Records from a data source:
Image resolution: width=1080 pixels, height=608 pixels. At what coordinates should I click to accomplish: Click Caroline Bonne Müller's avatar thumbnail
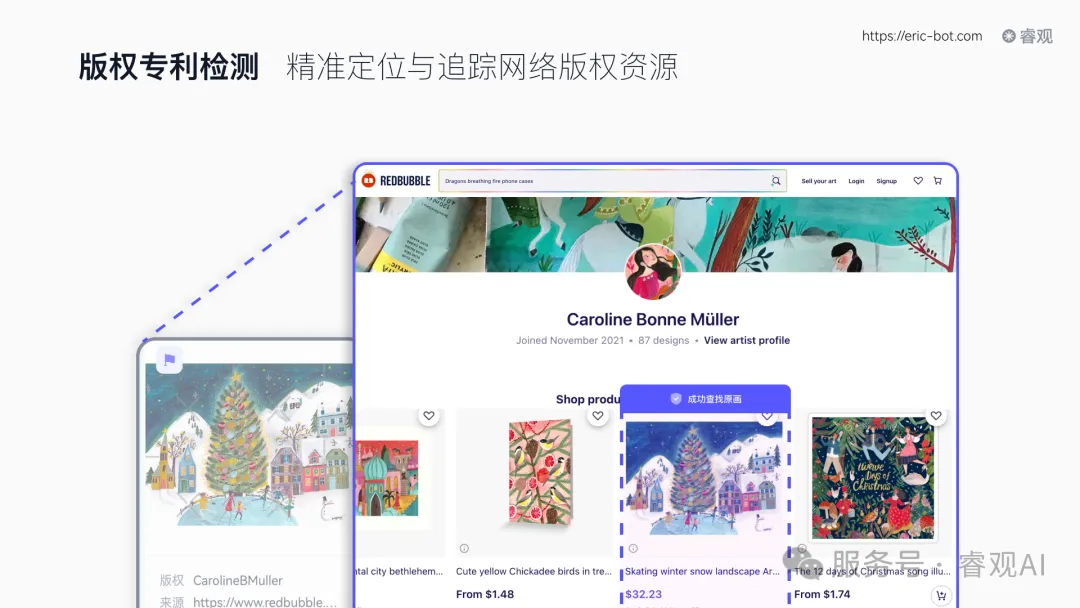tap(653, 272)
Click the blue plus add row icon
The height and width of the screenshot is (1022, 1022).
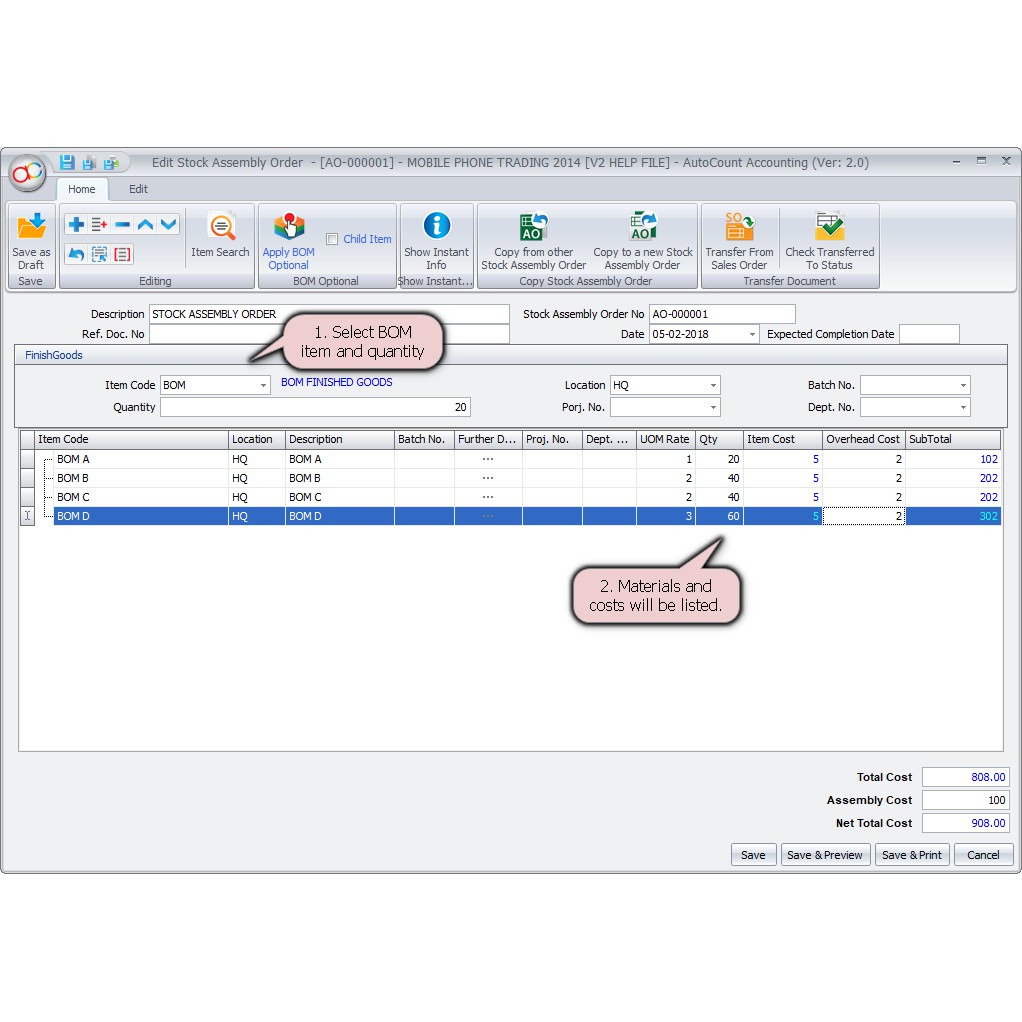pos(76,225)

**What you will do**
Without any pictures, output the entries above exactly as they appear.

**Exercise response**
Image resolution: width=1080 pixels, height=608 pixels. At what coordinates should I click to accomplish: Click Caroline Bonne Müller's avatar thumbnail
tap(653, 272)
Click the blue plus add row icon
The height and width of the screenshot is (1022, 1022).
pos(76,225)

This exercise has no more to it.